• **MATERIAL TO PROCESS**

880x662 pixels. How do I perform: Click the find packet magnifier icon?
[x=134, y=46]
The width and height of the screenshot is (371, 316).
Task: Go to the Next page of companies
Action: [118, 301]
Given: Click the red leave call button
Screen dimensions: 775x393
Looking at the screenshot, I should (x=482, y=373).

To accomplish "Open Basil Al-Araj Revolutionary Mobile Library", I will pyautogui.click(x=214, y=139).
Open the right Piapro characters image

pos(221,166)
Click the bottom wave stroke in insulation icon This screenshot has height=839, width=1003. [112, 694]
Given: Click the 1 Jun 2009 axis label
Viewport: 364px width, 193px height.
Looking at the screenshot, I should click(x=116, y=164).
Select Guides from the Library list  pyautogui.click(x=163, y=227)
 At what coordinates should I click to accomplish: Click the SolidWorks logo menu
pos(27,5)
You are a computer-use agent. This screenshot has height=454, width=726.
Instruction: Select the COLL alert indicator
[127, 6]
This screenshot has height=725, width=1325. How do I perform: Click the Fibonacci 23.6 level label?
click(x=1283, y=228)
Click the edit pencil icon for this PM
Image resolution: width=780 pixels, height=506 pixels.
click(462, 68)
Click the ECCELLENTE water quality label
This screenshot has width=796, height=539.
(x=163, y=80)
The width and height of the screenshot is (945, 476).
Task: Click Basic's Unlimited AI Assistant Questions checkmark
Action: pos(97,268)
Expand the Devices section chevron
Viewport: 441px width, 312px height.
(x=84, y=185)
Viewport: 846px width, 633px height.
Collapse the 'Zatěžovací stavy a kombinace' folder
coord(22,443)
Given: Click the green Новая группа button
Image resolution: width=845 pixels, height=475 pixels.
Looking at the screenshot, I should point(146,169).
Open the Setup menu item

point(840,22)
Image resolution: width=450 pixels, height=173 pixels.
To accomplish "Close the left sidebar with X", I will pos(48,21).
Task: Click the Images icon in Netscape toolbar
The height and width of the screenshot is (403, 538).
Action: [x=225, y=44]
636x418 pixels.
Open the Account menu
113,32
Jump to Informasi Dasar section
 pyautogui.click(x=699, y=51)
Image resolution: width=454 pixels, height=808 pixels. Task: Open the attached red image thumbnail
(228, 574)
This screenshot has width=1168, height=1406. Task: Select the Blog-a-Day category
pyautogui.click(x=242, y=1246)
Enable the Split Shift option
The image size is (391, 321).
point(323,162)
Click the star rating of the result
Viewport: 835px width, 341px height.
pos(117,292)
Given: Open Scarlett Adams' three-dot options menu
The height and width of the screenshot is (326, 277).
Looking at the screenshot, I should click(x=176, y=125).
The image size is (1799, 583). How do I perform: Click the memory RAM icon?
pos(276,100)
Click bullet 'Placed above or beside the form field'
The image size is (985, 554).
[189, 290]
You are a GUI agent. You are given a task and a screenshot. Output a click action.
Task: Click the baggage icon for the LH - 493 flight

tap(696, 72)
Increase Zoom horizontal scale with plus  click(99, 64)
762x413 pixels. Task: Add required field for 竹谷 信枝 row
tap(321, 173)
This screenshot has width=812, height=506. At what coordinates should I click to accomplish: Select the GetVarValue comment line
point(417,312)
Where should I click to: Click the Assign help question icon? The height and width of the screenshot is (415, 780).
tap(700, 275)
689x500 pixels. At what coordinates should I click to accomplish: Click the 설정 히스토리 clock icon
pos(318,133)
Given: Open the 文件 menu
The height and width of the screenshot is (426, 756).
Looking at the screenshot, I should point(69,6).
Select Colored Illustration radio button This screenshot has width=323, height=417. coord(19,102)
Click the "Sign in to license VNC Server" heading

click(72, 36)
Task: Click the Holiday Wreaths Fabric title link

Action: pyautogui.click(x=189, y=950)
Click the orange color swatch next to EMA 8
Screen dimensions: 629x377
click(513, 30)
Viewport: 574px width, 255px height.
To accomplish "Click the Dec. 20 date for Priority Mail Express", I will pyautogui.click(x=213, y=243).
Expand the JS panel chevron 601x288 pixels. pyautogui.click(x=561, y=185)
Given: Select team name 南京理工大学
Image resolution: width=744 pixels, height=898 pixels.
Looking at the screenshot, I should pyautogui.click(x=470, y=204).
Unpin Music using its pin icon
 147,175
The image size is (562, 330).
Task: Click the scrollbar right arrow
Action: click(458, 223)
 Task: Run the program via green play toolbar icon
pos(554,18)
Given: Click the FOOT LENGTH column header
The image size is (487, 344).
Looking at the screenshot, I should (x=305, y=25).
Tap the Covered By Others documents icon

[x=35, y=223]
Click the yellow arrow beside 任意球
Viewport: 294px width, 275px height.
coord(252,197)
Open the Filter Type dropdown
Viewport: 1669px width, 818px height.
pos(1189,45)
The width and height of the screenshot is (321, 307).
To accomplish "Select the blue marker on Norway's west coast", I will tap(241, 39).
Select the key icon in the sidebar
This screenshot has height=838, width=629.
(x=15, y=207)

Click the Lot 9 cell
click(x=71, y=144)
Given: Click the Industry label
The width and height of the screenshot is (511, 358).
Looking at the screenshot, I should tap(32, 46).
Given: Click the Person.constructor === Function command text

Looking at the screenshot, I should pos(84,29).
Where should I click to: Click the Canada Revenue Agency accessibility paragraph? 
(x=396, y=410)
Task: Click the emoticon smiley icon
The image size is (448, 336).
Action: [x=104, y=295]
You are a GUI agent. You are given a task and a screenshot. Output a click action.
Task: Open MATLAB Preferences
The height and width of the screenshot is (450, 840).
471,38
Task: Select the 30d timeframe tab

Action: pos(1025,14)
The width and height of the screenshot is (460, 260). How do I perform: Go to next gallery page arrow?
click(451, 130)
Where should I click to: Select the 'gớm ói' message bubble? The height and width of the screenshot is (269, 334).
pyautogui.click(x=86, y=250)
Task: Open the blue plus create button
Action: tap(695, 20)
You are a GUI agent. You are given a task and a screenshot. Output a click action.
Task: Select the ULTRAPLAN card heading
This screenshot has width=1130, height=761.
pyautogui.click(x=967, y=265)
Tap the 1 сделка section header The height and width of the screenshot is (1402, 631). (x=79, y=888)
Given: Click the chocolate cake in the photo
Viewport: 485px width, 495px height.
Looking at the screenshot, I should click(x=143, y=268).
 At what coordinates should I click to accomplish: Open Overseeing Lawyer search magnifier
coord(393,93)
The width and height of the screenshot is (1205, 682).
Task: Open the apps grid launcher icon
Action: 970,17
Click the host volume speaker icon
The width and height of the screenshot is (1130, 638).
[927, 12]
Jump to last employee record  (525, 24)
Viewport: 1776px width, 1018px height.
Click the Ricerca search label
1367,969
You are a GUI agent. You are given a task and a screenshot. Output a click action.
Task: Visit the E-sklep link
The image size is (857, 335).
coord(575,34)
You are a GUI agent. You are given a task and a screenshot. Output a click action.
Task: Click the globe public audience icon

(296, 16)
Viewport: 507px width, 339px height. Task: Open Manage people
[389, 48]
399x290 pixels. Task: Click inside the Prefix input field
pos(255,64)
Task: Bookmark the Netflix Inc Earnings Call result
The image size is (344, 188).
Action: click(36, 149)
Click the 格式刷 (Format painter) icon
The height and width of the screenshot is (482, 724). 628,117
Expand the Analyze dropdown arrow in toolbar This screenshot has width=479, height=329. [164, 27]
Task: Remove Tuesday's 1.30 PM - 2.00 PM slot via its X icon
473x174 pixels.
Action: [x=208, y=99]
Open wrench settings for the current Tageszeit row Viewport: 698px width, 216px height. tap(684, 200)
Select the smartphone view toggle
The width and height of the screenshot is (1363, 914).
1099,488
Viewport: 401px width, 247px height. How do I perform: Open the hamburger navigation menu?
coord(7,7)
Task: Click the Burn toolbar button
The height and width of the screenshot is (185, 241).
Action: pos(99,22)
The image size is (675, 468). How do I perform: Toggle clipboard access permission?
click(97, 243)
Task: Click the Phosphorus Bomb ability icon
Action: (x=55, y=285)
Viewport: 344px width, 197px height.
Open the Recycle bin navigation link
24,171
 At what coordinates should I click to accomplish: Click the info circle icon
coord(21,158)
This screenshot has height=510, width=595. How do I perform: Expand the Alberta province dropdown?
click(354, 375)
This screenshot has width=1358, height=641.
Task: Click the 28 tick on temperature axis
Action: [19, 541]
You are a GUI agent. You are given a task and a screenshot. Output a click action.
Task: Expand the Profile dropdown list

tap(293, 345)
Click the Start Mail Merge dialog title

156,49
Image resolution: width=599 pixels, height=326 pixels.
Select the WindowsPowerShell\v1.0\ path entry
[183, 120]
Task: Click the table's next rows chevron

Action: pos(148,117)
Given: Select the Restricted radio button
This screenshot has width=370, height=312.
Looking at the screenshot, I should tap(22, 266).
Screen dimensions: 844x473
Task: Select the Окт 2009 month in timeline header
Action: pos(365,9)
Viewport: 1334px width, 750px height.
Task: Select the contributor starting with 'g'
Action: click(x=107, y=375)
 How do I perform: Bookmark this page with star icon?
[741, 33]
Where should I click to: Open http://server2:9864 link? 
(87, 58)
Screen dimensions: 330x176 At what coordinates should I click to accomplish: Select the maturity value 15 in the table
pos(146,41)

• **WHAT THIS TASK INVOLVES**
The first line of the entries above marks where to begin; repeat each line exactly through the one that contains "Given: Click the 1 Jun 2009 axis label", and include that line.

• **REPLY TO THE EXERCISE**
880x662 pixels. How do I perform: Click the find packet magnifier icon?
[x=134, y=46]
The width and height of the screenshot is (371, 316).
Task: Go to the Next page of companies
Action: [118, 301]
Given: Click the red leave call button
Screen dimensions: 775x393
Looking at the screenshot, I should (x=482, y=373).

To accomplish "Open Basil Al-Araj Revolutionary Mobile Library", I will pyautogui.click(x=214, y=139).
Open the right Piapro characters image

pos(221,166)
Click the bottom wave stroke in insulation icon This screenshot has height=839, width=1003. [112, 694]
Given: Click the 1 Jun 2009 axis label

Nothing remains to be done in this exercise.